Data under study below:

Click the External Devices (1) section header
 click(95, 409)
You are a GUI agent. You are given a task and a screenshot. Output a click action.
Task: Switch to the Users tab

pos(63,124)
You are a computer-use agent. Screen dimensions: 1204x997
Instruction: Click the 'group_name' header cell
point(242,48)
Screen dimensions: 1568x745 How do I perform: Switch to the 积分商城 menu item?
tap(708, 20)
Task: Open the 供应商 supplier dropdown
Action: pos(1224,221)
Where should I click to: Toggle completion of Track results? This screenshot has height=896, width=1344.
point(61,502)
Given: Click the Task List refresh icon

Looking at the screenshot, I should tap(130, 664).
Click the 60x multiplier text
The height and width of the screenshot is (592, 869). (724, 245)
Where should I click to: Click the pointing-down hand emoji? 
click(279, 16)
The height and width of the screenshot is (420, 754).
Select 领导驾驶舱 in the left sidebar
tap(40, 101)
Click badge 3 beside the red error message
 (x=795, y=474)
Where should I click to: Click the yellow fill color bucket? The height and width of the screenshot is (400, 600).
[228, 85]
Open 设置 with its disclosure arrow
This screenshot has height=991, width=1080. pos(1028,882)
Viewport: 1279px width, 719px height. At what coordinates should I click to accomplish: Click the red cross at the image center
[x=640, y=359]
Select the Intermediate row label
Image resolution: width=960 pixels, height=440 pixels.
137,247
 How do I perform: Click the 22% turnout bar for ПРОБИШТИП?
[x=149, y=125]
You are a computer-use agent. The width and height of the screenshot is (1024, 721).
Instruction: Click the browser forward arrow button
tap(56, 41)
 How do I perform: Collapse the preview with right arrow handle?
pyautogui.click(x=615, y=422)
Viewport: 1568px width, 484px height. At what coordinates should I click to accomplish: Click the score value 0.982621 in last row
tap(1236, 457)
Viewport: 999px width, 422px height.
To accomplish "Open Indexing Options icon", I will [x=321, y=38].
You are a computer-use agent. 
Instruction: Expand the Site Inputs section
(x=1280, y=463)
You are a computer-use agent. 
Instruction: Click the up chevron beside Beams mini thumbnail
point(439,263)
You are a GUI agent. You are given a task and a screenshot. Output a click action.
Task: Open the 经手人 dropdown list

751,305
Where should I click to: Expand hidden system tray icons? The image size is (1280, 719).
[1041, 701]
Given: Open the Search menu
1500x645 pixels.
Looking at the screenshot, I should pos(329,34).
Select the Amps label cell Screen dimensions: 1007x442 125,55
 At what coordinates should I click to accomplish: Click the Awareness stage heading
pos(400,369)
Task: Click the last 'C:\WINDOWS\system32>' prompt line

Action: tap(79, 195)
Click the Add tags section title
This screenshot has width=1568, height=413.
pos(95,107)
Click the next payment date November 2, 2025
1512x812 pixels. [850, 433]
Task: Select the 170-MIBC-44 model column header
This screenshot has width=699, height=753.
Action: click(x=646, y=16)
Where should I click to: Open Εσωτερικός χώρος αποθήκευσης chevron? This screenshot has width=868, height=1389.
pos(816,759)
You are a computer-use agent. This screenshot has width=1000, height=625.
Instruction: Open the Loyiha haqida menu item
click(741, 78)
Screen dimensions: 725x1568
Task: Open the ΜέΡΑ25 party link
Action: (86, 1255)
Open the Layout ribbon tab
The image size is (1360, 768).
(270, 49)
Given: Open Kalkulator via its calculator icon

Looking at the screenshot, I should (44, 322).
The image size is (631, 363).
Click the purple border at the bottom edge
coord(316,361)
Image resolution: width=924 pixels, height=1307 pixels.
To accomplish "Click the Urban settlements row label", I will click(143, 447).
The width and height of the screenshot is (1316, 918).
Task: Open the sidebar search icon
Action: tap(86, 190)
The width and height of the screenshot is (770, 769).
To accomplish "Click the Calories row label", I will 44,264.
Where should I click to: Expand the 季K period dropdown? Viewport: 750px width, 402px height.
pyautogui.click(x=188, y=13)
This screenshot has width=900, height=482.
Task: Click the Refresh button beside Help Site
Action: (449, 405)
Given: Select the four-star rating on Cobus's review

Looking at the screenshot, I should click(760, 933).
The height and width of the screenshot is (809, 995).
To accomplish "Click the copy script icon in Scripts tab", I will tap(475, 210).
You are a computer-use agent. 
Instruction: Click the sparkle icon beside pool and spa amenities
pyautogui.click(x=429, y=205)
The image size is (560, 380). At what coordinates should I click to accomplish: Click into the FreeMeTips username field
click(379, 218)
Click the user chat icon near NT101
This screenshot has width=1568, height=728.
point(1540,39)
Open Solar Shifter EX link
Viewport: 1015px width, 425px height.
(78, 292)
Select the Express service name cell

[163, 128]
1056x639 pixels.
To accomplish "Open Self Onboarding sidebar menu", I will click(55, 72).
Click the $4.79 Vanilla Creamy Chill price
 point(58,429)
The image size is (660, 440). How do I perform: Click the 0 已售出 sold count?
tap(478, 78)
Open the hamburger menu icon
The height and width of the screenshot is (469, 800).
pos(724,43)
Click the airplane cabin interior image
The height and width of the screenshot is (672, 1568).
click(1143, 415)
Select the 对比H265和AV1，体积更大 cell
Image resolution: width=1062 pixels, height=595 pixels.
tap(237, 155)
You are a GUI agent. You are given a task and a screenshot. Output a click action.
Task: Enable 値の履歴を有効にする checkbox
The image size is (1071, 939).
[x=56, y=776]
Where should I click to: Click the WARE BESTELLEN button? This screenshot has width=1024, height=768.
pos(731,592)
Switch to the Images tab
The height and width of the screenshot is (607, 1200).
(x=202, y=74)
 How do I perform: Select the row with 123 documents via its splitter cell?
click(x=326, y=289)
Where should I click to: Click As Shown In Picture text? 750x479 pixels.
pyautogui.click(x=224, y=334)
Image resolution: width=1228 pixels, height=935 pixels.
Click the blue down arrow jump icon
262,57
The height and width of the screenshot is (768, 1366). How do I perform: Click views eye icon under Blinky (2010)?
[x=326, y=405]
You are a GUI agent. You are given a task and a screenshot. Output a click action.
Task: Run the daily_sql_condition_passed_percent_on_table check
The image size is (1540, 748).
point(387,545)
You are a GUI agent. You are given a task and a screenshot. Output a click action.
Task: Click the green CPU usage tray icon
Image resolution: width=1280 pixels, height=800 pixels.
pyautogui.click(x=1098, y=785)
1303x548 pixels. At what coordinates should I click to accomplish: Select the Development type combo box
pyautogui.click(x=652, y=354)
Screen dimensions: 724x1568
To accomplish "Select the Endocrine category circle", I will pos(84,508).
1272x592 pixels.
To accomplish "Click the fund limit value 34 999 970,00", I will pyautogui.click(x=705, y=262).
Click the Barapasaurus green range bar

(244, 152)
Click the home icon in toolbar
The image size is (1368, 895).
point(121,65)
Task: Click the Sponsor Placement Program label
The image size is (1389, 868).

End of Data under study.

§ Task objective
Everything in the listing should be written out again exactly.

§ Result
Click the External Devices (1) section header
 click(95, 409)
You are a GUI agent. You are given a task and a screenshot. Output a click action.
Task: Switch to the Users tab

pos(63,124)
You are a computer-use agent. Screen dimensions: 1204x997
Instruction: Click the 'group_name' header cell
point(242,48)
Screen dimensions: 1568x745 How do I perform: Switch to the 积分商城 menu item?
tap(708, 20)
Task: Open the 供应商 supplier dropdown
Action: pos(1224,221)
Where should I click to: Toggle completion of Track results? This screenshot has height=896, width=1344.
point(61,502)
Given: Click the Task List refresh icon

Looking at the screenshot, I should tap(130, 664).
Click the 60x multiplier text
The height and width of the screenshot is (592, 869). (724, 245)
Where should I click to: Click the pointing-down hand emoji? 
click(279, 16)
The height and width of the screenshot is (420, 754).
Select 领导驾驶舱 in the left sidebar
tap(40, 101)
Click badge 3 beside the red error message
 (x=795, y=474)
Where should I click to: Click the yellow fill color bucket? The height and width of the screenshot is (400, 600).
[228, 85]
Open 设置 with its disclosure arrow
This screenshot has height=991, width=1080. pos(1028,882)
Viewport: 1279px width, 719px height. At what coordinates should I click to accomplish: Click the red cross at the image center
[x=640, y=359]
Select the Intermediate row label
Image resolution: width=960 pixels, height=440 pixels.
137,247
 How do I perform: Click the 22% turnout bar for ПРОБИШТИП?
[x=149, y=125]
You are a computer-use agent. The width and height of the screenshot is (1024, 721).
Instruction: Click the browser forward arrow button
tap(56, 41)
 How do I perform: Collapse the preview with right arrow handle?
pyautogui.click(x=615, y=422)
Viewport: 1568px width, 484px height. At what coordinates should I click to accomplish: Click the score value 0.982621 in last row
tap(1236, 457)
Viewport: 999px width, 422px height.
To accomplish "Open Indexing Options icon", I will [x=321, y=38].
You are a computer-use agent. 
Instruction: Expand the Site Inputs section
(x=1280, y=463)
You are a computer-use agent. 
Instruction: Click the up chevron beside Beams mini thumbnail
point(439,263)
You are a GUI agent. You are given a task and a screenshot. Output a click action.
Task: Open the 经手人 dropdown list

751,305
Where should I click to: Expand hidden system tray icons? The image size is (1280, 719).
[1041, 701]
Given: Open the Search menu
1500x645 pixels.
Looking at the screenshot, I should pos(329,34).
Select the Amps label cell Screen dimensions: 1007x442 125,55
 At what coordinates should I click to accomplish: Click the Awareness stage heading
pos(400,369)
Task: Click the last 'C:\WINDOWS\system32>' prompt line

Action: tap(79, 195)
Click the Add tags section title
This screenshot has width=1568, height=413.
pos(95,107)
Click the next payment date November 2, 2025
1512x812 pixels. [850, 433]
Task: Select the 170-MIBC-44 model column header
This screenshot has width=699, height=753.
Action: click(x=646, y=16)
Where should I click to: Open Εσωτερικός χώρος αποθήκευσης chevron? This screenshot has width=868, height=1389.
pos(816,759)
You are a computer-use agent. This screenshot has width=1000, height=625.
Instruction: Open the Loyiha haqida menu item
click(741, 78)
Screen dimensions: 725x1568
Task: Open the ΜέΡΑ25 party link
Action: (86, 1255)
Open the Layout ribbon tab
The image size is (1360, 768).
(270, 49)
Given: Open Kalkulator via its calculator icon

Looking at the screenshot, I should (44, 322).
The image size is (631, 363).
Click the purple border at the bottom edge
coord(316,361)
Image resolution: width=924 pixels, height=1307 pixels.
To accomplish "Click the Urban settlements row label", I will click(143, 447).
The width and height of the screenshot is (1316, 918).
Task: Open the sidebar search icon
Action: tap(86, 190)
The width and height of the screenshot is (770, 769).
To accomplish "Click the Calories row label", I will 44,264.
Where should I click to: Expand the 季K period dropdown? Viewport: 750px width, 402px height.
pyautogui.click(x=188, y=13)
This screenshot has width=900, height=482.
Task: Click the Refresh button beside Help Site
Action: (449, 405)
Given: Select the four-star rating on Cobus's review

Looking at the screenshot, I should click(760, 933).
The height and width of the screenshot is (809, 995).
To accomplish "Click the copy script icon in Scripts tab", I will tap(475, 210).
You are a computer-use agent. 
Instruction: Click the sparkle icon beside pool and spa amenities
pyautogui.click(x=429, y=205)
The image size is (560, 380). At what coordinates should I click to accomplish: Click into the FreeMeTips username field
click(379, 218)
Click the user chat icon near NT101
This screenshot has width=1568, height=728.
point(1540,39)
Open Solar Shifter EX link
Viewport: 1015px width, 425px height.
(78, 292)
Select the Express service name cell

[163, 128]
1056x639 pixels.
To accomplish "Open Self Onboarding sidebar menu", I will click(55, 72).
Click the $4.79 Vanilla Creamy Chill price
 point(58,429)
The image size is (660, 440). How do I perform: Click the 0 已售出 sold count?
tap(478, 78)
Open the hamburger menu icon
The height and width of the screenshot is (469, 800).
pos(724,43)
Click the airplane cabin interior image
The height and width of the screenshot is (672, 1568).
click(1143, 415)
Select the 对比H265和AV1，体积更大 cell
Image resolution: width=1062 pixels, height=595 pixels.
tap(237, 155)
You are a GUI agent. You are given a task and a screenshot. Output a click action.
Task: Enable 値の履歴を有効にする checkbox
The image size is (1071, 939).
[x=56, y=776]
Where should I click to: Click the WARE BESTELLEN button? This screenshot has width=1024, height=768.
pos(731,592)
Switch to the Images tab
The height and width of the screenshot is (607, 1200).
(x=202, y=74)
 How do I perform: Select the row with 123 documents via its splitter cell?
click(x=326, y=289)
Where should I click to: Click As Shown In Picture text? 750x479 pixels.
pyautogui.click(x=224, y=334)
Image resolution: width=1228 pixels, height=935 pixels.
Click the blue down arrow jump icon
262,57
The height and width of the screenshot is (768, 1366). How do I perform: Click views eye icon under Blinky (2010)?
[x=326, y=405]
You are a GUI agent. You are given a task and a screenshot. Output a click action.
Task: Run the daily_sql_condition_passed_percent_on_table check
The image size is (1540, 748).
point(387,545)
You are a GUI agent. You are given a task and a screenshot. Output a click action.
Task: Click the green CPU usage tray icon
Image resolution: width=1280 pixels, height=800 pixels.
pyautogui.click(x=1098, y=785)
1303x548 pixels. At what coordinates should I click to accomplish: Select the Development type combo box
pyautogui.click(x=652, y=354)
Screen dimensions: 724x1568
To accomplish "Select the Endocrine category circle", I will pos(84,508).
1272x592 pixels.
To accomplish "Click the fund limit value 34 999 970,00", I will pyautogui.click(x=705, y=262).
Click the Barapasaurus green range bar

(244, 152)
Click the home icon in toolbar
The image size is (1368, 895).
point(121,65)
Task: Click the Sponsor Placement Program label
The image size is (1389, 868).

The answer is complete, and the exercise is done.